Pressemitteilung:
Kaarst, 20. Januar 2012
SPD kritisiert Vorgehen der Grünen zu Bericht aus Nicht- Öffentlicher-Sitzung
Aus gutem Grund schreibt die Geschäftsordnung des Rates vor, über Angelegenheiten, die persönliche Belange Dritter betreffen, in nicht-öffentlicher Sitzung zu beraten. Dies betrifft zum Beispiel Personal-, Vergabe- und Grundstücksangelegenheiten. Arbeitskreise, in denen Lösungsansätze ergebnisoffen angedacht und diskutiert werden können, sind generell nicht-öffentlich.
„Es ist schon bestürzend, mit welcher Leichtigkeit sich die Partei Bündnis90/ Die Grünen über diese demokratische Grundregel hinwegsetzt“ ,stellt die Fraktionsvorsitzende Elke Beyer fest.
In einem Pressebericht über den Findungsprozess eines geeigneten Standortes für ein neues Gerätehaus der Feuerwehr behaupten die Grünen, der Standort stehe bereits fest.
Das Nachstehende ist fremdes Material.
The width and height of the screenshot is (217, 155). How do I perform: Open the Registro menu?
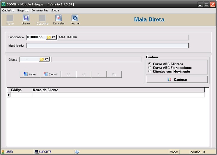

Rechtswidrig untermalen sie dies mit Informationen aus dem Arbeitskreis, dessen Aufgabe zur Zeit darin besteht, unter Berücksichtigung vieler Faktoren einen Ort zu suchen, der den künftigen Ansprüchen an eine zeitgemäße Feuerwehr gerecht wird.
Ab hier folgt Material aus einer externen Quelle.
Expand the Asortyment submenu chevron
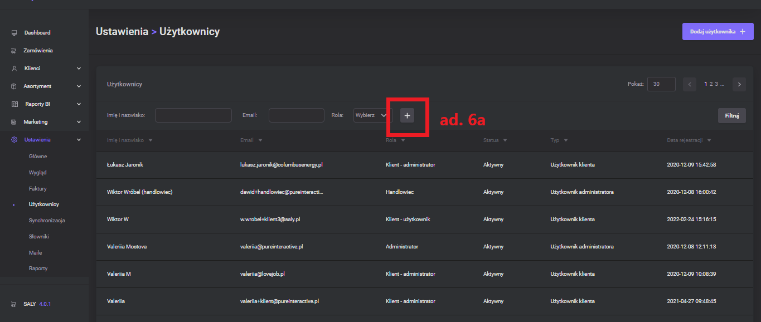 coord(79,86)
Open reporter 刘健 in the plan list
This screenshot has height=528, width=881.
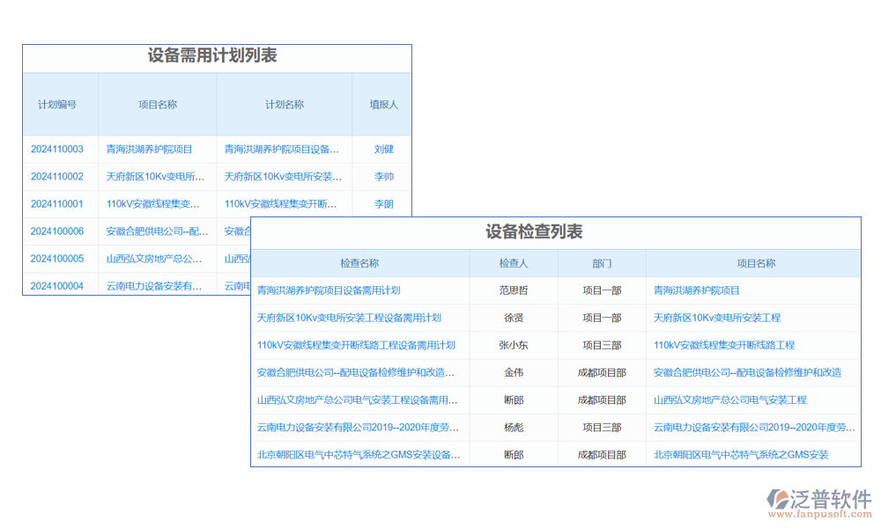(383, 150)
Fakt ist, dass es aus Sicht der Feuerwehr einen Standort gäbe, der im Hinblick auf die vorgeschriebenen Ausrückzeiten geeignet wäre. Eine endgültige Entscheidung könnte aber erst nach sorgfältiger Prüfung auf Machbarkeit und Nachhaltigkeit getroffen werden. Erst dann werden sich Fachausschüsse damit befassen und der Rat beschließen.
Dabei ist es mehr als selbstverständlich, vor entsprechenden Beschlüssen Gespräche mit dem Grundstückseigentümer und den derzeitigen Nutzern zu führen und sie in die Überlegungen einzubeziehen.
„Sich über die Köpfe der Betroffenen hinweg öffentlich zu einem Gegenstand zu äußern, der in noch nicht abgeschlossener Diskussion steht, ist nicht dazu angetan, politische Transparenz herzustellen, sondern verletzt eindeutig die Rechte des Rates und aller Betroffenen“, so Elke Beyer.